To this important ("important" given the crucial political, intellectual and moral role of the propaganda of the "Italy liberated from Nazi-Fascism by the Italians themselves, mostly partisans" of which I said at the beginning and which has lasted until today for 74 years!) historical question, by historians of profession there are no uniform answers or clear to interpret.

First of all, it should be remembered that no "partisan" (i.e. "guerrilla") existed before September 8, 1943: while in Russia, Yugoslavia and Vichy the Resistance had already existed since 1941, in Italy even after the reversal of the fate of the War in the crucial 1942 (from then on until the end the Axis always fell back before the Allies), and even after the Anglo-American invasion of southern Italy in June 1943 and the fall of the fascist government and the arrest of Mussolini in July 1943, there was no "partisan"! No partisans means 0 (zero) partisans!

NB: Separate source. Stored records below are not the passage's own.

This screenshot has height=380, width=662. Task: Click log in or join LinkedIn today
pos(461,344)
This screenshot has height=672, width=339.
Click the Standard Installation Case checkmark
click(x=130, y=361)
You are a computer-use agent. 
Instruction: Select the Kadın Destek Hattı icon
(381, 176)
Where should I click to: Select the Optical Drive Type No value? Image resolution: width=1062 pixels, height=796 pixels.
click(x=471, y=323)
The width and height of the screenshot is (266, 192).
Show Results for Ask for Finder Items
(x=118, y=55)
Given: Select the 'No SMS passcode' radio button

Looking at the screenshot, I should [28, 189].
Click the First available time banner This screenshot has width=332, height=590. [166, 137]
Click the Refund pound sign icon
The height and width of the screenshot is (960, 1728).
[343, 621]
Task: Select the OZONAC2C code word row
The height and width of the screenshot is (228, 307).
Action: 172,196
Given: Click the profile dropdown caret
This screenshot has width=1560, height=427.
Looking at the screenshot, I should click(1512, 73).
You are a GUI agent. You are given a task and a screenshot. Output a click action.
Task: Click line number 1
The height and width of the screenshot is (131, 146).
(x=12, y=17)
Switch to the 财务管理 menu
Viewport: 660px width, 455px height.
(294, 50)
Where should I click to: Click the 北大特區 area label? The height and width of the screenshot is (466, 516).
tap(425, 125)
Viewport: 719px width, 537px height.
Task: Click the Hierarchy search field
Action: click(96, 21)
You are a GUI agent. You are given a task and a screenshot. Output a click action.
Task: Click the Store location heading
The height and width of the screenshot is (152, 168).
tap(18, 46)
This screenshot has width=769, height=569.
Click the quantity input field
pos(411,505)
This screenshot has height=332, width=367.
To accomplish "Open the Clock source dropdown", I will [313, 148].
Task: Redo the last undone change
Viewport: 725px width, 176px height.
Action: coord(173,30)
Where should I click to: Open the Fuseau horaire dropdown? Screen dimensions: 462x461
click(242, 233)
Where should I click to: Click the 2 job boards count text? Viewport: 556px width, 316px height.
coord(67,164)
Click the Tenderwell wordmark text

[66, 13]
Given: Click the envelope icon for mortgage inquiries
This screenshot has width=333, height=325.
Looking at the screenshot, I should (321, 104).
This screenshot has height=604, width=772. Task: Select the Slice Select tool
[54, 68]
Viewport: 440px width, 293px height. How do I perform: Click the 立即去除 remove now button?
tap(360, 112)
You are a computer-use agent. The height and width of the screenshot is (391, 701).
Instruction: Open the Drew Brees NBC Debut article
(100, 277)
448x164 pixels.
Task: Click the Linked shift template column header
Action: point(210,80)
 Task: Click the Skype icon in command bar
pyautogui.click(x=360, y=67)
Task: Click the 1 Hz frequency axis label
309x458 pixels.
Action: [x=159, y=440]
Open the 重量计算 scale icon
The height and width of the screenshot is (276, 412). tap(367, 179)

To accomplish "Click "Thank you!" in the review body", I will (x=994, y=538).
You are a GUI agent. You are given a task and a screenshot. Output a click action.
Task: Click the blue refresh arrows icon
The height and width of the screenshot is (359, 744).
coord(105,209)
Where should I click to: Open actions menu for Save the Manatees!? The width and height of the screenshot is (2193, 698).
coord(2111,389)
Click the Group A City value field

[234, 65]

After September 8, the figures of the armed fighters of the Italian Resistance are as follows: 9,000 in the winter of 1943-44, 12,000 in the spring of 1944, 50,000 the "summer partisans" of August 1944, 20,000-25,000 in the winter of 1944-45, 100,000 after the breakthrough of the Allied Gothic Line and the spread of the Allied Army in the Po Valley in the days of the "insurrection", that is, the days around April 25, 1945. The Republic of Salò had a population that varied (according to the progressive retreat of the front) from 36 million to 30 million inhabitants. Here is that the percentage of Partisans on the Italians of the Nazi-Fascist State of Salò was at first a partisan out of 3,600 people, at the end and at its best when the Anglo-Americans within two or three days would enter all the cities of Northern Italy, were a partisan out of 300 people!

But I wanted to do a direct experiment in historical research I asked (being on the subject of the history program of the second quarter of the fifth year of Italian high school) three class groups of mine, over the past few years, to ask parents and living grandparents this very important fact of family tradition: if among the male ancestors of the age of fighting during 1943-44 (namely, the two male grandparents and the 4 male great-grandparents) there was some "partisan", that is "guerrilla" anti-Nazi fascist. It was (summing up the three class groups) 53 students with six male ascendants of the right age each, for a total of 378 male ascendants.
Here is the result of my research: out of 378 men living in the heart of the territory of the Republic of Salò (the province of Brescia) in those twenty months of the "Resistance" NOT EVEN ONLY ONE HAD BEEN A “PARTISAN” ("guerrilla, saboteur" anti-nazifascist)!

Were there Partisans in Italy? Yes, there have been, and a minority of them have been heroes and martyrs, think for example of the Brescian Teresio Olivelli! Have they given a testimony of Courage for the values of Freedom and Justice? Yes, they have - to varying degrees according to personal cases - given it!

The important point for us Italians, however, is this: the partisans (the anti-fascist guerrillas and saboteurs) have been very few! Italy has not been freed from Nazi-fascism by the Italians, allegedly in the majority "partisans"! The fascist allies of the Nazis did not come from Mars, because the fascists were us, we Italians! And we Italians, the vast majority of whom were fascists of a more or less lukewarm or heated faith or opportunists of various kinds, were defeated and conquered by the Anglo-American Army, first commanded by the English General Alexander and then by the American General Clark.
Why for 74 years and today as then in Italy continues this serious and destructive confusion between two things that are completely different from each other, and that is: 1) honor the few martyrs heroes of the Resistance and 2) claim that the Italians were (and are) a people of heroic partisans anti-fascist guerrillas?

This long lasting lie, poured into the minds of all the Italian for several generations has prevented the Italians form self-criticism, unlike the Germans, and this is the reason why fascism has come back to Italy . It has come back because the Italians never acknowledge their real history and deeds.